Gretchen Becker Health Guide July 31, 2013
  • When you have type 2 diabetes, you probably cringe when you read news reports saying that having diabetes increases your risk of Alzheimer’s disease. Some people even call Alzheimer’s “type 3 diabetes.”

     

    But now comes a comforting report saying that diabetes, including insulin resistance and an early form of diabetes we call glucose intolerance (also called prediabetes), do not seem to increase the pathological features found in Alzheimer’s. This means people with diabetes did not have any more amyloid-beta plaque in their brain than people without diabetes.

     

    Not having plaque does not ensure that you will not develop dementia, and having plaque does not ensure that you will.

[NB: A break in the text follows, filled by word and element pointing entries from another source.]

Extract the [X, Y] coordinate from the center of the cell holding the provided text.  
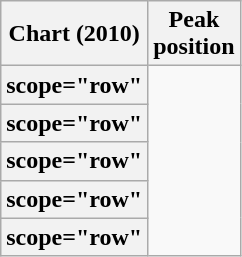
Peakposition [194, 34]
Chart (2010) [74, 34]
Extract the (X, Y) coordinate from the center of the cell holding the provided text.  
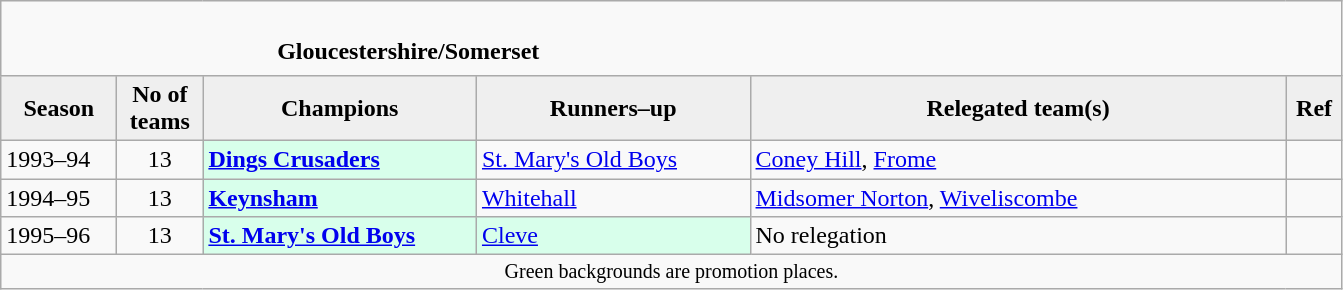
No of teams (160, 108)
Green backgrounds are promotion places. (672, 272)
Midsomer Norton, Wiveliscombe (1018, 197)
Relegated team(s) (1018, 108)
Coney Hill, Frome (1018, 159)
Keynsham (340, 197)
Season (59, 108)
1994–95 (59, 197)
Champions (340, 108)
1993–94 (59, 159)
Runners–up (613, 108)
1995–96 (59, 236)
Ref (1314, 108)
No relegation (1018, 236)
Cleve (613, 236)
Whitehall (613, 197)
Dings Crusaders (340, 159)
Locate the cell with the specified text and output its (X, Y) center coordinate. 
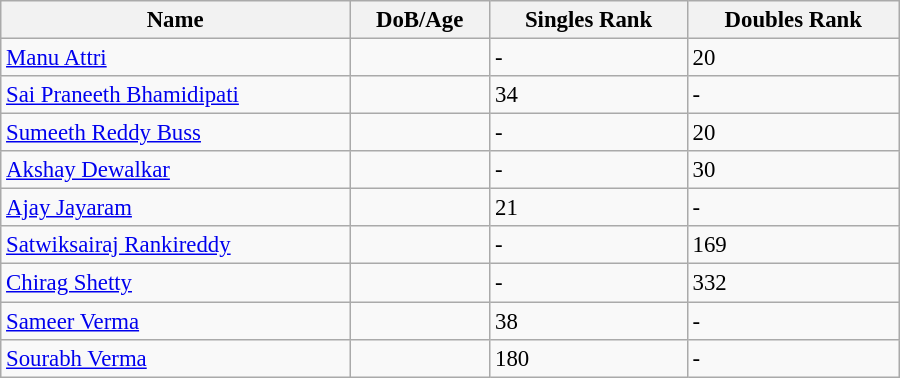
Sameer Verma (176, 321)
332 (793, 283)
Akshay Dewalkar (176, 170)
Ajay Jayaram (176, 208)
Sai Praneeth Bhamidipati (176, 95)
Singles Rank (588, 20)
Doubles Rank (793, 20)
169 (793, 245)
34 (588, 95)
Name (176, 20)
38 (588, 321)
DoB/Age (420, 20)
180 (588, 358)
Satwiksairaj Rankireddy (176, 245)
30 (793, 170)
21 (588, 208)
Sourabh Verma (176, 358)
Manu Attri (176, 58)
Sumeeth Reddy Buss (176, 133)
Chirag Shetty (176, 283)
Detect which cell encompasses the target text, then output its (X, Y) center coordinate. 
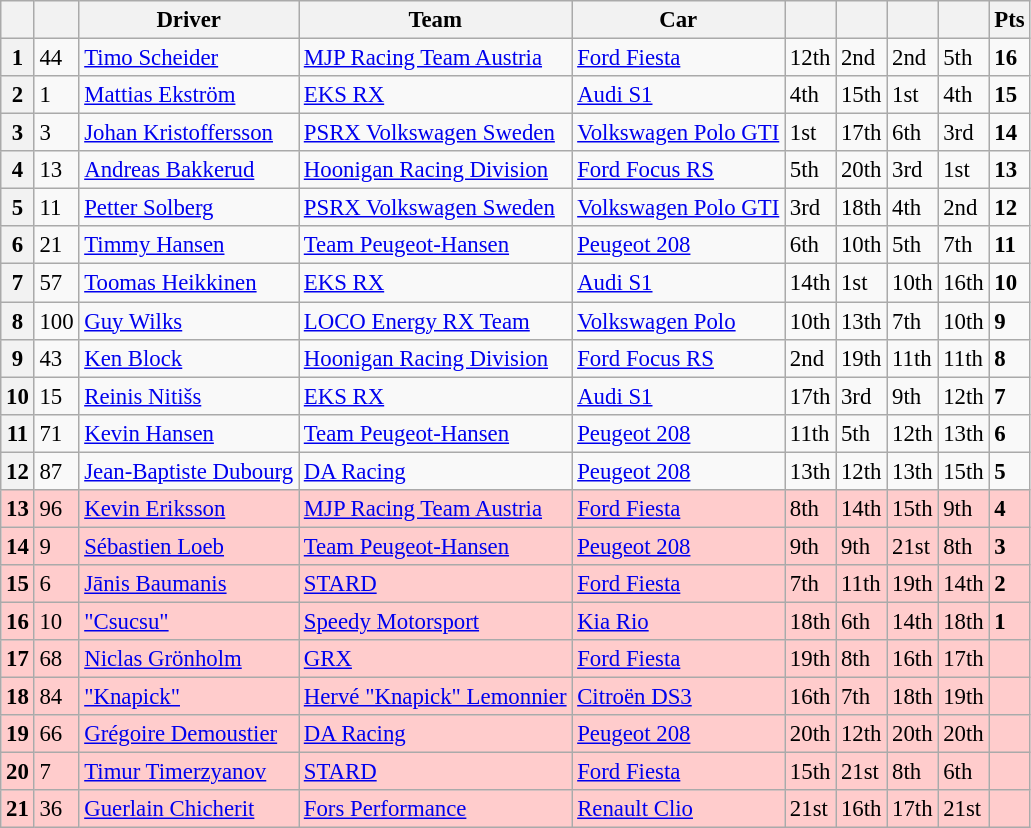
Timmy Hansen (189, 245)
Ken Block (189, 358)
44 (56, 58)
Timur Timerzyanov (189, 772)
57 (56, 283)
Team (434, 20)
LOCO Energy RX Team (434, 321)
43 (56, 358)
Kevin Hansen (189, 433)
Timo Scheider (189, 58)
Jānis Baumanis (189, 584)
Volkswagen Polo (678, 321)
"Csucsu" (189, 621)
Reinis Nitišs (189, 396)
Toomas Heikkinen (189, 283)
Guy Wilks (189, 321)
20 (18, 772)
36 (56, 809)
Johan Kristoffersson (189, 133)
"Knapick" (189, 697)
18 (18, 697)
Car (678, 20)
Jean-Baptiste Dubourg (189, 471)
Mattias Ekström (189, 95)
71 (56, 433)
Citroën DS3 (678, 697)
66 (56, 734)
GRX (434, 659)
87 (56, 471)
96 (56, 509)
100 (56, 321)
Niclas Grönholm (189, 659)
Kia Rio (678, 621)
19 (18, 734)
Fors Performance (434, 809)
Kevin Eriksson (189, 509)
Speedy Motorsport (434, 621)
Pts (1010, 20)
Andreas Bakkerud (189, 170)
Driver (189, 20)
Sébastien Loeb (189, 546)
Guerlain Chicherit (189, 809)
Renault Clio (678, 809)
68 (56, 659)
84 (56, 697)
Hervé "Knapick" Lemonnier (434, 697)
Petter Solberg (189, 208)
Grégoire Demoustier (189, 734)
17 (18, 659)
Capture the cell that displays the provided text and extract its [x, y] central coordinate. 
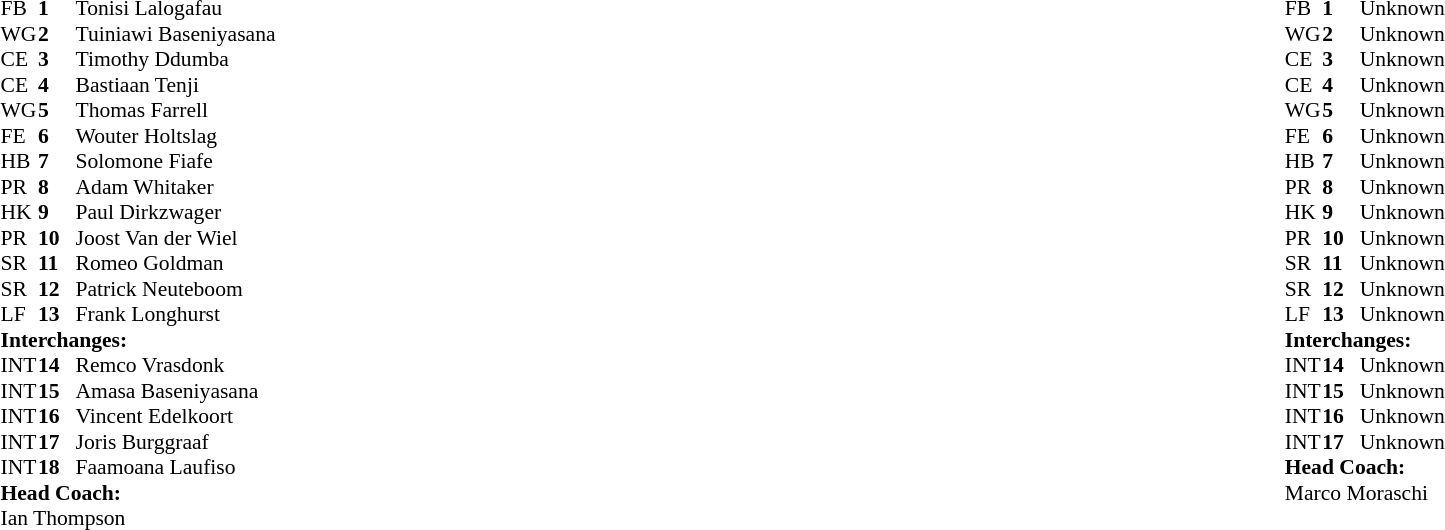
Romeo Goldman [176, 263]
Patrick Neuteboom [176, 289]
Solomone Fiafe [176, 161]
Thomas Farrell [176, 111]
Amasa Baseniyasana [176, 391]
Faamoana Laufiso [176, 467]
Adam Whitaker [176, 187]
18 [57, 467]
Vincent Edelkoort [176, 417]
Timothy Ddumba [176, 59]
Wouter Holtslag [176, 136]
Paul Dirkzwager [176, 213]
Tuiniawi Baseniyasana [176, 34]
Bastiaan Tenji [176, 85]
Joris Burggraaf [176, 442]
Remco Vrasdonk [176, 365]
Frank Longhurst [176, 315]
Marco Moraschi [1365, 493]
Joost Van der Wiel [176, 238]
Determine the [x, y] coordinate at the center of the cell enclosing the given text.  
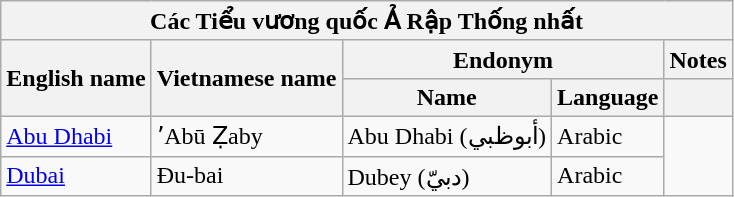
Language [608, 97]
Notes [698, 59]
Dubai [76, 176]
English name [76, 78]
ʼAbū Ẓaby [246, 136]
Abu Dhabi (أبوظبي) [447, 136]
Đu-bai [246, 176]
Abu Dhabi [76, 136]
Vietnamese name [246, 78]
Dubey (دبيّ) [447, 176]
Name [447, 97]
Endonym [503, 59]
Các Tiểu vương quốc Ả Rập Thống nhất [367, 21]
Determine the (X, Y) coordinate at the center of the cell enclosing the given text.  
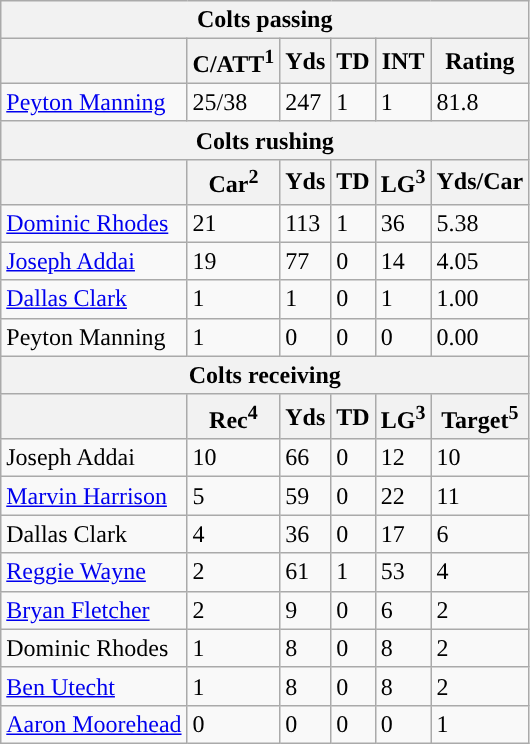
Ben Utecht (94, 686)
Car2 (234, 182)
59 (306, 496)
19 (234, 261)
113 (306, 223)
9 (306, 610)
17 (403, 534)
247 (306, 102)
Bryan Fletcher (94, 610)
4.05 (480, 261)
77 (306, 261)
Reggie Wayne (94, 572)
C/ATT1 (234, 62)
Colts rushing (265, 140)
Colts passing (265, 20)
11 (480, 496)
21 (234, 223)
1.00 (480, 299)
25/38 (234, 102)
0.00 (480, 337)
61 (306, 572)
66 (306, 458)
Yds/Car (480, 182)
INT (403, 62)
81.8 (480, 102)
Colts receiving (265, 375)
12 (403, 458)
Aaron Moorehead (94, 724)
Rating (480, 62)
Rec4 (234, 416)
22 (403, 496)
5.38 (480, 223)
53 (403, 572)
Marvin Harrison (94, 496)
14 (403, 261)
5 (234, 496)
Target5 (480, 416)
Determine the [x, y] coordinate at the center of the cell enclosing the given text.  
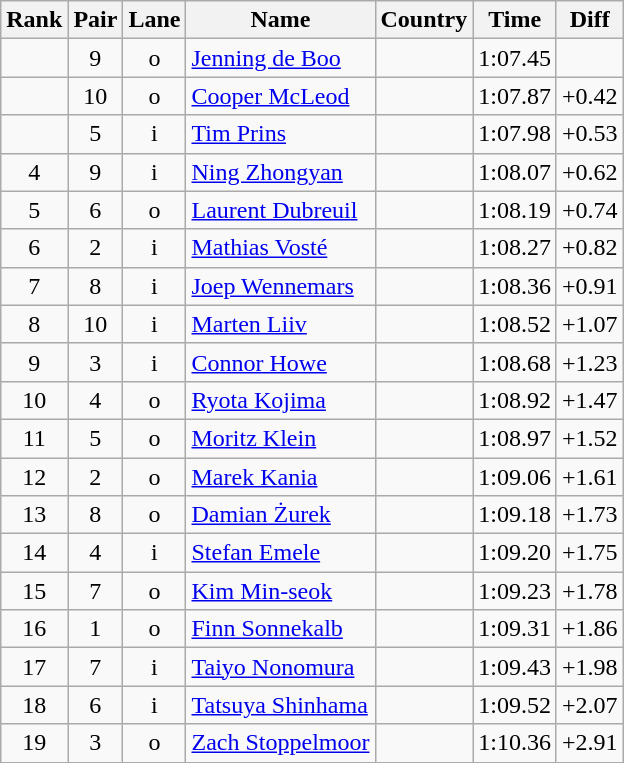
1:07.45 [515, 58]
1:08.36 [515, 286]
Marek Kania [280, 477]
Moritz Klein [280, 438]
17 [34, 667]
+1.78 [590, 591]
Marten Liiv [280, 324]
+1.23 [590, 362]
Tim Prins [280, 134]
12 [34, 477]
Ryota Kojima [280, 400]
1:08.19 [515, 210]
11 [34, 438]
14 [34, 553]
1:09.18 [515, 515]
Stefan Emele [280, 553]
1:08.97 [515, 438]
1:07.87 [515, 96]
Name [280, 20]
1:08.07 [515, 172]
+1.75 [590, 553]
Jenning de Boo [280, 58]
1:08.27 [515, 248]
Lane [154, 20]
15 [34, 591]
Diff [590, 20]
Tatsuya Shinhama [280, 705]
1:09.20 [515, 553]
Time [515, 20]
+1.07 [590, 324]
Damian Żurek [280, 515]
1 [96, 629]
+1.86 [590, 629]
Zach Stoppelmoor [280, 743]
+0.91 [590, 286]
+2.07 [590, 705]
Laurent Dubreuil [280, 210]
Rank [34, 20]
+1.61 [590, 477]
+0.74 [590, 210]
1:07.98 [515, 134]
1:08.92 [515, 400]
Joep Wennemars [280, 286]
13 [34, 515]
+0.62 [590, 172]
1:08.68 [515, 362]
1:09.23 [515, 591]
1:09.06 [515, 477]
1:10.36 [515, 743]
+1.73 [590, 515]
Finn Sonnekalb [280, 629]
1:09.31 [515, 629]
1:09.52 [515, 705]
+0.53 [590, 134]
Connor Howe [280, 362]
16 [34, 629]
1:09.43 [515, 667]
Taiyo Nonomura [280, 667]
+0.82 [590, 248]
+0.42 [590, 96]
1:08.52 [515, 324]
+1.98 [590, 667]
Ning Zhongyan [280, 172]
+1.47 [590, 400]
Country [424, 20]
Kim Min-seok [280, 591]
18 [34, 705]
+2.91 [590, 743]
+1.52 [590, 438]
Pair [96, 20]
19 [34, 743]
Mathias Vosté [280, 248]
Cooper McLeod [280, 96]
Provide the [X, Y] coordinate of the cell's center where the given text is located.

Some people have a lot of plaque and never get dementia. But the two are related. In general, more plaque increases your risk.

     

    This study did not, unfortunately, say there’s no link between diabetes and Alzheimer’s disease. Previous studies have shown that people with diabetes do have increased risk. But risk is not the same as disease. And risk markers are not always causative.

     

    A Medscape commentary suggested that it’s a combination of pathological conditions, including Alzheimer’s, strokes, and atherosclerosis that results in dementia.

     

    It may be that the increased risk doesn’t come from more plaque but from something else. Some people think that the problem is insulin resistance in the brain, and clinical trials of nasal insulin, which gets into the brain, will be recruiting in 30 cities starting this fall. A previous study with fewer patients did show some positive results.

     

    The new study showing that diabetes doesn’t seem to cause increased plaque should stimulate more research to find out why the two diseases are related. Once we know the cause, we can seek the cure.

     

    In the meantime, the best way to avoid Alzheimer’s is similar to the best way to control diabetes: Stay active, keep challenging your brain, and eat a healthy diet, where I define a healthy diet as one emphasizing real foods and avoiding processed foods. A low-carb diet works best for me, but some people do well on a low-fat diet or just a low-food diet.